Wallace Roney, Blue Dawn – Blue Nights, HighNote ***
If you are looking for a uniquely plaintive quality in trumpet quest no further than ‘Why Should There Be Stars’ the runaway success among all these very tasteful tracks.
Roney has delivered one of his best albums in a long while and yet… sometimes a three-star album which this is nonetheless is more than enough and yet frustrating.
While it is not going to change the world it may just change your day. You can feel the limits: but maybe great artistry (and Roney has shown that for many years) is about knowing what you can do and doing it. The rest is just conversation.
Roney needs a new producer like someone who would argue with him and he would accept the word!
Anyway Blue Dawn Blue Nights however is very poignant, there is a lot of personal sadness to reflect, and often it is quite moving.
Listen you need to be able to work out that you are coming to Roney for a subtle musical personality whose sound lands at the heart of modal Milesian jazz. After all he quite comfortably fell into the Milesian world at first hand and stood in for Miles towards the end of the Picasso of Cool’s life.
Roney has made approaching a couple of dozen records. Quite a few blur into one and yet you know exactly why you listen to him and go to hear him live. Last time I saw him it was slightly bizarre: who wears sunglasses inside anyway when the stage lights are not even that bright! And yet I for one did not want to go home.
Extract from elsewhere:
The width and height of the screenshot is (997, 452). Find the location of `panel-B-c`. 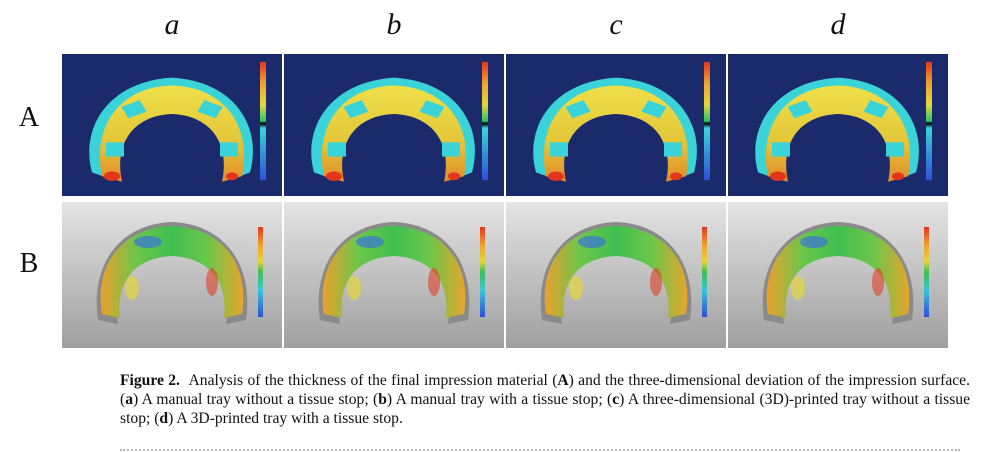

panel-B-c is located at coordinates (616, 275).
There is a Roney world. His persona invades you. A club player not a big hall player ideally even if most musicians want to play to the biggest audiences imaginable for good career reasons it is not always ideal for most and Roney needs you to be there in a space where people do not get lost in themselves and the architecture.
Here with an accomplished if necessarily anonymous band, saxophonist Emilio Modeste, pianist Oscar Williams II, bassist Paul Cuffari, and his teenage nephew, certainly a talent drummer Kojo Odu Roney + cameos from guitarist Quintin Zoto and the great Lenny White. Recorded at Rudy Van Gelder’s studio in New Jersey it sounds right from an engineering point of view. Roney soars.